Guselkumab induction therapy appears to improve key clinical, histologic, and endoscopic outcomes in patients with moderately to severely active ulcerative colitis (UC) at week 12, according to findings presented at the annual meeting of the American College of Gastroenterology.

The efficacy of the 200-mg dose and the 400-mg dose was comparable, said David Rubin, MD, a gastroenterologist at the University of Chicago Medicine Inflammatory Bowel Disease Center. Outcomes improved in all patients, with or without a history of inadequate response or intolerance to advanced therapy.

Guselkumab, an interleukin-12 p19 subunit antagonist, is currently being investigated in inflammatory bowel disease.
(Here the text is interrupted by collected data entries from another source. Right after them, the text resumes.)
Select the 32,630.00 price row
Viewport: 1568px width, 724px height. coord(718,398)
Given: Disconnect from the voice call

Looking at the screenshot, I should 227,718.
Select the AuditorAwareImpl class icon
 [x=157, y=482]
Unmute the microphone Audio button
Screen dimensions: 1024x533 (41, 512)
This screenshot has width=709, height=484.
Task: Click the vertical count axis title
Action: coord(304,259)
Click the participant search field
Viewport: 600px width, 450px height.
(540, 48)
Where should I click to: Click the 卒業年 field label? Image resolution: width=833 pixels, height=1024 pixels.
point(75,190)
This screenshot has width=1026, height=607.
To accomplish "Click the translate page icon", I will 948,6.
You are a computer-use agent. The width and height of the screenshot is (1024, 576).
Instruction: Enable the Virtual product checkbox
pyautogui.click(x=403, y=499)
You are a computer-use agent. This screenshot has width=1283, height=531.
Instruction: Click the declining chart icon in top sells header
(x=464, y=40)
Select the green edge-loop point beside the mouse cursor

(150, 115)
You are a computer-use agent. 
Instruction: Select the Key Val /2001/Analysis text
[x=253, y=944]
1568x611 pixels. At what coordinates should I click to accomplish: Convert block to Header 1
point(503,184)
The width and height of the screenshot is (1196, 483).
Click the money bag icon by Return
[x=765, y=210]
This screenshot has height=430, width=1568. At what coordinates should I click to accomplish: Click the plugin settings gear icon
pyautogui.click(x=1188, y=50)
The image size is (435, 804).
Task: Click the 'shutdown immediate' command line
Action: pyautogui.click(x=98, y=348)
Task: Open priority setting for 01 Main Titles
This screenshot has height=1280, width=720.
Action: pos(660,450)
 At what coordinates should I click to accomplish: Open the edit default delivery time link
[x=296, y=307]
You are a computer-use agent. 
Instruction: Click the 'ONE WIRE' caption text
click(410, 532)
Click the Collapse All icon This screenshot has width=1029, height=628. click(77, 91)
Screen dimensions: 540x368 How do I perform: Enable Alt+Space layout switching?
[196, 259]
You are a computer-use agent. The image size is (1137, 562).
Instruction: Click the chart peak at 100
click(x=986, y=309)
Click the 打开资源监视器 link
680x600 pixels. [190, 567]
The QUASAR Induction Study 1 (NCT04033445) is a phase 2b, randomized, double-blind, placebo-controlled study that evaluates guselkumab as induction therapy in patients with moderately to severely active UC. Inclusion criteria specify a demonstrated inadequate response or intolerance to conventional therapy, such as thiopurines or corticosteroids, or to advanced therapy, such as tumor necrosis factor–alpha antagonists, vedolizumab, or tofacitinib. The study didn’t include patients exposed to ustekinumab.

Study participants were age 18 and older with moderately to severely active UC, defined as a modified Mayo score of 5-9 with a Mayo rectal bleeding subscore of 1 or greater and a Mayo endoscopy subscore of 2 or greater at baseline. The groups were randomized 1:1:1 to receive 400 mg of IV guselkumab, 200 mg of guselkumab, or placebo at weeks 0, 4, and 8.

At week 12, the research team looked for several key endpoints. Clinical response was defined as a modified Mayo score decrease of 30% or more and a drop in 2 or more points, with either a 1-point decrease or more in the rectal bleeding subscore or a rectal bleeding subscore of 0 or 1.

Clinical remission was defined as a stool frequency subscore of 0 or 1 that hadn’t increased from baseline, a rectal bleeding subscore of 0, and an endoscopy subscore of 0 or 1 with no friability present on the endoscopy.

In addition, symptomatic remission was defined as a stool subscore of 0 or 1 that hadn’t increased from baseline and rectal bleeding subscore of 0.

Endoscopic improvement was defined as an endoscopy subscore of 0 or 1 with no friability present on the endoscopy. Endoscopic normalization was an endoscopy subscore of 0.

Notably, the research team looked at histoendoscopic mucosal improvement, which includes a combination of endoscopic improvement and histologic improvement (neutrophil infiltration in less than 5% of crypts, no crypt destruction, and no erosions, ulcerations, or granulation tissue, according to the Geboes grading system).

Among the 313 total patients, 47% had a history of inadequate response or intolerance to advanced therapy, and about half of these patients had prior inadequate response or intolerance to two or more advanced therapy classes.

At baseline, about 90% of patients had an endoscopic subscore of 3 (severe). More than half had extensive UC, and the average UC duration was 9 years. About 20% overall had extraintestinal manifestations present, which were noted in 33% of the 400 mg guselkumab treatment arm.

At week 12, clinical response was achieved by a higher proportion of patients treated with guselkumab versus placebo, at 50.5% versus 25.5% for patients with prior inadequate response or intolerance to advanced therapy and 70.3% versus 29.6% for those without prior inadequate response or intolerance to advanced therapy, the authors reported in the abstract.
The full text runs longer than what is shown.